でも、それは当然のことなの。別に薇弥様がお母様の物を勝手に盗ったわけじゃなかったのよ。
その首飾りは霖狼国の王に代々受け継がれてきた物で、謂わば霖狼国王の証だったから、女王になった薇弥様が着けるのは当たり前だったの。
それでも、私は我慢できなかったわ。薇弥様がお母様の物に手を触れることが許せなかったの。
ずっとお母様の事を馬鹿にしていらしたのに。
よくわからない男との間に子を作った売国奴だって…女王失格だって…影で仰ってるのを何度も聞いたわ。
私は居ても立ってもいられなくて、即位式が終わってすぐに、いのりの目を盗んでお庭へ出たの。そして、誰もいない池のほとりまで来て…思う存分泣いたわ。
泣き疲れて、ようやく気が済んだ時、私の前にハンカチが差し出されたわ。あの子だった。
「赤子じゃあないんだ。泣くなよ…」
竜の模様の綺麗な刺繍がされた蒼いハンカチ。
「薇弥様…お母様の首飾りをつけてたわ。お母様のこと、売国奴とか売女って言ってたのに…」
「おいおい…。その言葉の意味わかってるのか?それは発する者の品位を貶める言葉だ。使わない方が良い」
彼はまた、諭すように言ったわ。
「わかった…。女王になりたいから使わない…」
「良い子だ。まぁ…野望は隠しときな。機を待つんだ」
彼はそう言ってニヤリと笑った。
彼とはもう少しお話ししていたかったけど、それはできなかったわ。いのりが来たの。私を探したせいか…薇弥様に気を使ったせいか、彼女はずいぶん疲れて見えたわ。
「なくした兄様ありがとう。また、会いましょうね…」
私が小さな声でそう言うと、彼は前と同じく静かに頷いた。
でもそれっきり。しばらく彼とは会えなかった。
毎日いのりと一緒に庭中探したけど何処にもいなかったの。
お母様のお部屋へも行きたかったけど、妙な見張り番が増えて…お部屋に近づけなかった。

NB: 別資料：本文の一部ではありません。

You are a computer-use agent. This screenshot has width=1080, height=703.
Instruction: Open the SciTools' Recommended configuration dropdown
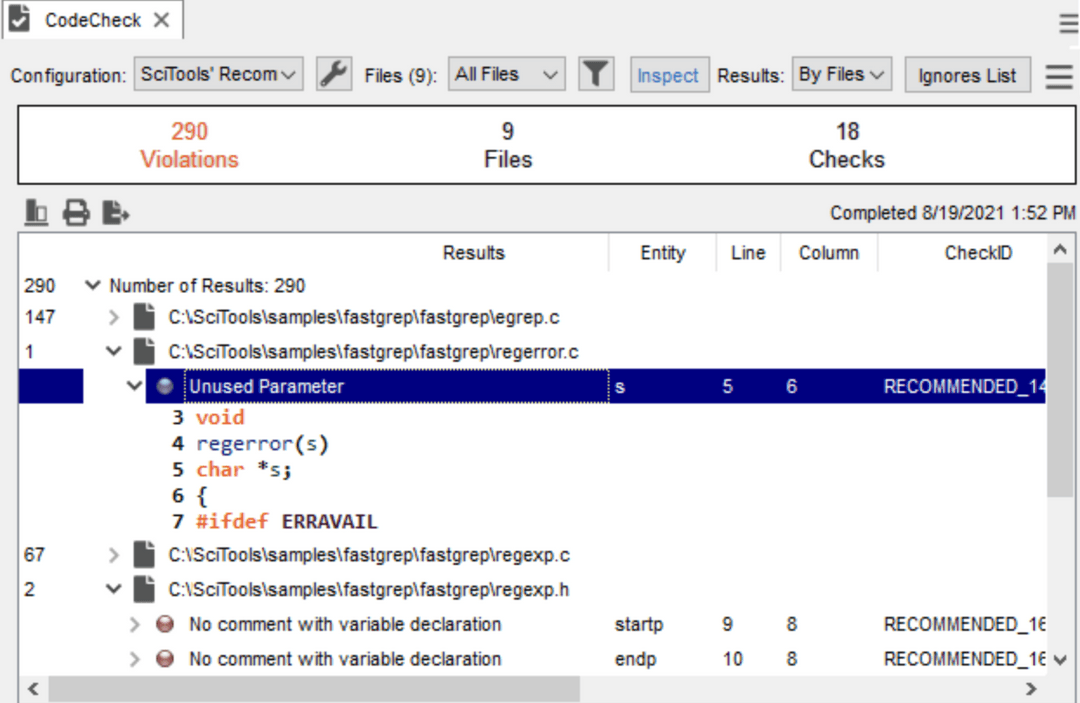pyautogui.click(x=218, y=74)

薇弥様が見張らせていたのよ。誰もお部屋に近寄らせないために。
その後、彼とは七年も会えなくて、結局私の手に残ったのは彼に返しそこなった蒼いハンカチと、そのハンカチに挟まっていた金の
それでも、私は片時も彼を忘れたりしなかったわ。だって、初恋の相手ですもの。